Der Ausbruch des isländischen Vulkans Eyjafjallajökull zwischen März und Mai 2010 führte zu massiven Problemen im europäischen Flugverkehr. Zahllose Flüge wurden gestrichen und tausende Flugreisende konnten Ihre geplanten Reisen nicht antreten oder mussten auf andere Verkehrsmittel umsteigen. Auch wenn sich die volkswirtschaftlichen Kosten dieser Krise nur schwer exakt beziffern lassen, so muss doch davon ausgegangen werden, dass die Folgen des Ausbruchs des Eyjafjallajökull mehrere Milliarden Euro Schaden verursacht haben. Allein die Luftverkehrsunternehmen hatten laut Schätzungen Schäden in Höhe von über 1,3 Milliarden Euro zu verkraften. Pro Tag seien vorübergehend 1,2 Millionen Passagiere durch die notwendigen Flugverbote betroffen gewesen.
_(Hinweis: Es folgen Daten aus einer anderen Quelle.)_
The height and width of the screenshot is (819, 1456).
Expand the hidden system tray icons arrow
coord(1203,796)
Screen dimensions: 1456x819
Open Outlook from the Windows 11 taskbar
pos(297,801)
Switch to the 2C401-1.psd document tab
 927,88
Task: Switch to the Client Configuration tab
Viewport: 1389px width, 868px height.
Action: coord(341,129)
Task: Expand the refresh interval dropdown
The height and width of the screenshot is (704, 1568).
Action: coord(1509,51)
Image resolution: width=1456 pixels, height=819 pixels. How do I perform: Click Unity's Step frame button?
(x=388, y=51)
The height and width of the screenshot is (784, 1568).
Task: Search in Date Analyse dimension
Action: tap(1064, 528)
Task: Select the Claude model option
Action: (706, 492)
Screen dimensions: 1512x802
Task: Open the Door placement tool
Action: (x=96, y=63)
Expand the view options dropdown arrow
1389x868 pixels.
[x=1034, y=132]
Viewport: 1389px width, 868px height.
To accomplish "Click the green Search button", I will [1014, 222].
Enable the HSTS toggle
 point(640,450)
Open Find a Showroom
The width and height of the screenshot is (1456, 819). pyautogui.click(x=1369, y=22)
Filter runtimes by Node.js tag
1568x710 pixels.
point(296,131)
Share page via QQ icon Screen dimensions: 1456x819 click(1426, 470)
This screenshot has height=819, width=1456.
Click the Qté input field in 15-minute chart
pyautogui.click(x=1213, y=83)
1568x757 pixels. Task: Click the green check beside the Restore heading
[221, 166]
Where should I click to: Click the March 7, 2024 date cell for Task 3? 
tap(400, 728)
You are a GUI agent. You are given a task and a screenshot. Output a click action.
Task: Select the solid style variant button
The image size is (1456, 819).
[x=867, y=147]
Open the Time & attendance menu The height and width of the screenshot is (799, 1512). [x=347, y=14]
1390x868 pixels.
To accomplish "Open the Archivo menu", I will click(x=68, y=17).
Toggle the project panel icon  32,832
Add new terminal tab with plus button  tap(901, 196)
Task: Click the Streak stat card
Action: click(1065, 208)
Im Rückblick wird das ganze Ausmaß der fehlenden politischen Führung und des sich daraus ergebene Chaos nach dem Vulkanausbruch deutlich. Deshalb fordert die SPD-Bundestagsfraktion von der Bundesregierung mit Blick auf zukünftige vergleichbare Ereignisse, einen nationalen Krisenstab beim Bundesminister für Verkehr, Bau und Stadtentwicklung einzurichten. Des Weiteren soll mit Forschungszentren bei der Erarbeitung eines einheitlichen Messsystems zur Erhebung der Messdaten zur Vulkanasche sowie bei der Erforschung der Folgen von Vulkanausbrüchen auf den Luftverkehr zusammengearbeitet werden. Hierbei soll auch die Industrie mit einbezogen werden.

So sollen z.B. Forschungsprojekte unterstützt und Maßnahmen ergriffen werden, damit bei künftigen Vulkanausbrüchen und dem Auftreten von Aschewolken für eine sichere Flugplanung die notwendige Datenlage vorhanden ist. Außerdem soll mindestens ein Lehrstuhl für Vulkanologie errichtet werden. Die Bundesregierung soll sicherstellen, dass die im Rahmen der Forschungsrahmenprogramme aufgebauten Strukturen erhalten bleiben. Außerdem soll sie sich auf europäischer Ebene für einheitliche Grenzwerte einsetzen.

Ziel der SPD-Bundestagsfraktion ist es insgesamt ein besseres Krisenmanagement bei der Sperrung des europäischen Luftverkehrs aufgrund eines Vulkanausbruches für Flugreisende gewährleisten zu können.